A Fast-Detection and Fault-Correction Algorithm against Persistent Fault Attack

Persistent Fault Attack (PFA) is a recently proposed Fault Attack (FA) method in CHES 2018. It is able to recover full AES secret key in the Single-Byte-Fault scenario. It is demonstrated that classical FA countermeasures, such as Dual Modular Redundancy (DMR) and mask protection, are unable to thwart PFA. In this paper, we propose a fast-detection and faultcorrection algorithm to prevent PFA. We construct a fixed input and output pair to detect faults rapidly. Then we build two extra redundant tables to store the relationship between the adjacent elements in the S-box, by which the algorithm can correct the faulty elements in the S-box. Our experimental results show that our algorithm can effectively prevent PFA in both Single-ByteFault and Multiple-Bytes-Faults scenarios. Compared with the classical FA countermeasures, our algorithm has a much better effect against PFA. Further, the time cost of our algorithm is 40% lower than the classical FA countermeasures.

💡 Research Summary

This paper proposes a novel algorithm-level countermeasure against the Persistent Fault Attack (PFA), a potent fault attack method introduced at CHES 2018. PFA exploits persistent faults that corrupt lookup tables (e.g., the AES S-box) and remain active across multiple encryptions, enabling full key recovery. The authors highlight that classical fault attack countermeasures like Dual Modular Redundancy (DMR) and masking are ineffective against PFA.

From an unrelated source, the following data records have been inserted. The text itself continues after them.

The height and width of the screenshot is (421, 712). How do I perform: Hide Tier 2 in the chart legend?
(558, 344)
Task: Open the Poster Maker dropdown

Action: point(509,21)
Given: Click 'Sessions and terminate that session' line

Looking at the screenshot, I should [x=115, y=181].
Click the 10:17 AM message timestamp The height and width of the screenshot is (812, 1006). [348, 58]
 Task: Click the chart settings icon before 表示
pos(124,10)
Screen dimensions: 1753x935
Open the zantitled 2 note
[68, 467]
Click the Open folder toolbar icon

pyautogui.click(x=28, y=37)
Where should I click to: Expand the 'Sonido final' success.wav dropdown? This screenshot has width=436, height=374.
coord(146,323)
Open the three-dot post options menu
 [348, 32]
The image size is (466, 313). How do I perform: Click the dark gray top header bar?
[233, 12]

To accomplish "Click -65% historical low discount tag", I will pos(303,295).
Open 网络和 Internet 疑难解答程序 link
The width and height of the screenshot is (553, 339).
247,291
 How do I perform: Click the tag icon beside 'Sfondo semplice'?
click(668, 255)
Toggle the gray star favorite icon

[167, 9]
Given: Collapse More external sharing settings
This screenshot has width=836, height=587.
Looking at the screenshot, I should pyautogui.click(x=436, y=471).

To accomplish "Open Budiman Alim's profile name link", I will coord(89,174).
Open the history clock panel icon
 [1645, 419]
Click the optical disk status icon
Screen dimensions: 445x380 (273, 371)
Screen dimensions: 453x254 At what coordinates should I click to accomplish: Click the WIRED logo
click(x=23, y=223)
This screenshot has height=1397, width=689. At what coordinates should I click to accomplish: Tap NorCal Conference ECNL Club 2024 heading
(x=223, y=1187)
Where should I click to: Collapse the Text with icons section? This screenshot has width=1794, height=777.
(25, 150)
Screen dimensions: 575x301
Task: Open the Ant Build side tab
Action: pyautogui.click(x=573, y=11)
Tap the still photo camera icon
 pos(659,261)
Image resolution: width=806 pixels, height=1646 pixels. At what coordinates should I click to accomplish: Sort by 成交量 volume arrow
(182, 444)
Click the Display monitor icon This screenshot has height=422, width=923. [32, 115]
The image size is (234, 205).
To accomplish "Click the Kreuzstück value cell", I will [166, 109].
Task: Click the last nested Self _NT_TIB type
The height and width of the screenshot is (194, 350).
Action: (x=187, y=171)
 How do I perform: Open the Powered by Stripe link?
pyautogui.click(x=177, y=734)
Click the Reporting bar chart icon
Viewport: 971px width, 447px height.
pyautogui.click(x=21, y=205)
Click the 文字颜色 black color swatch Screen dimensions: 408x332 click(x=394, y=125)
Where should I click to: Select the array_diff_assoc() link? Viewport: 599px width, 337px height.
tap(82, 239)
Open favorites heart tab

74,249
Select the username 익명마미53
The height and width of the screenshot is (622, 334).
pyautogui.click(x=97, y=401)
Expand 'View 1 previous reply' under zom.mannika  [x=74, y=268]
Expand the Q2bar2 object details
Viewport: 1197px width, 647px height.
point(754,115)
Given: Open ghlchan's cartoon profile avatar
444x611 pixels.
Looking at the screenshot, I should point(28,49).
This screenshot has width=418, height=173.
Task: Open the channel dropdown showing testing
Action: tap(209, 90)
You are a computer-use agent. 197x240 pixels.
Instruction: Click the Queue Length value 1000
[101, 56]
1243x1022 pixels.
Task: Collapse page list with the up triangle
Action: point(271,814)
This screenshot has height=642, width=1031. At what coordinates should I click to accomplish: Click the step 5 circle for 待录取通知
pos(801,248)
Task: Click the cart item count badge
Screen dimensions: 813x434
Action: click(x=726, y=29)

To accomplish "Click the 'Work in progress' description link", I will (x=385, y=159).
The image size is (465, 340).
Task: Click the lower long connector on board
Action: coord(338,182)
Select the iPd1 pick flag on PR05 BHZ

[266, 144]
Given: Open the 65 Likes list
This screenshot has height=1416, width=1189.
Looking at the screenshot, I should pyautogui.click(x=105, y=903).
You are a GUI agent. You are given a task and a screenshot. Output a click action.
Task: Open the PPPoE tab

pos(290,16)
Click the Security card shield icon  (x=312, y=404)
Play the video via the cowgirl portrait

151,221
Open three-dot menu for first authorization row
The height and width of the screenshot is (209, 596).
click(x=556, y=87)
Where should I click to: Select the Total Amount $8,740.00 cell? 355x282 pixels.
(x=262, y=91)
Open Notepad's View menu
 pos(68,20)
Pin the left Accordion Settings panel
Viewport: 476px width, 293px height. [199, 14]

The core contribution is a fast-detection and fault-correction algorithm specifically designed for AES implementations. The algorithm operates in three conceptual stages. First, a fast-detection mechanism checks the integrity of each element in the S-box. It cleverly reuses the existing SubBytes module by applying a fixed sequence of inputs (0-255) and comparing the outputs against known correct values. This allows for rapid identification of any corrupted S-box entries.

Second, if a fault is detected, a fault-correction mechanism is activated. This is the algorithm’s most innovative aspect. Prior to deployment, two extra redundant tables are pre-computed and stored. These tables encode the relationships (e.g., XOR differences) between adjacent elements in the original, correct S-box. When a specific S-box element is identified as faulty, the correction mechanism uses the values of its (assumed to be) correct neighboring elements and the pre-stored relationship data from the redundant tables to deduce and restore the original correct value of the faulty element. This real-time correction ensures the S-box table is repaired.

Finally, with a corrected S-box, all subsequent encryptions produce valid ciphertexts, thereby depriving the PFA adversary of the faulty ciphertexts necessary for statistical analysis and key recovery.

The paper provides a comprehensive evaluation. The algorithm’s effectiveness is demonstrated in both Single-Byte-Fault and Multiple-Bytes-Faults scenarios, showing it successfully prevents PFA key recovery. A comparative performance analysis shows that the proposed algorithm incurs approximately 40% lower time cost than classical DMR countermeasures. This efficiency gain is attributed to the fact that DMR requires two full encryption executions for comparison, while the proposed algorithm primarily performs a fast check and only engages in correction logic when a fault is actually present.

Experiments were conducted on both software (microcontroller) and hardware (FPGA) platforms, validating the algorithm’s practicality. The FPGA implementation further optimized area cost using a “pre-correction” design. Additional discussions explore the relationship between PFA efficacy and the number of faults, compare the algorithm to Triple Modular Redundancy (TMR), and consider its potential extensibility to other block ciphers.

In conclusion, this work presents a significant advancement in fault attack defense by moving beyond mere fault detection to active fault correction within cryptographic tables, offering a robust and efficient algorithmic shield against the emerging threat of Persistent Fault Attacks.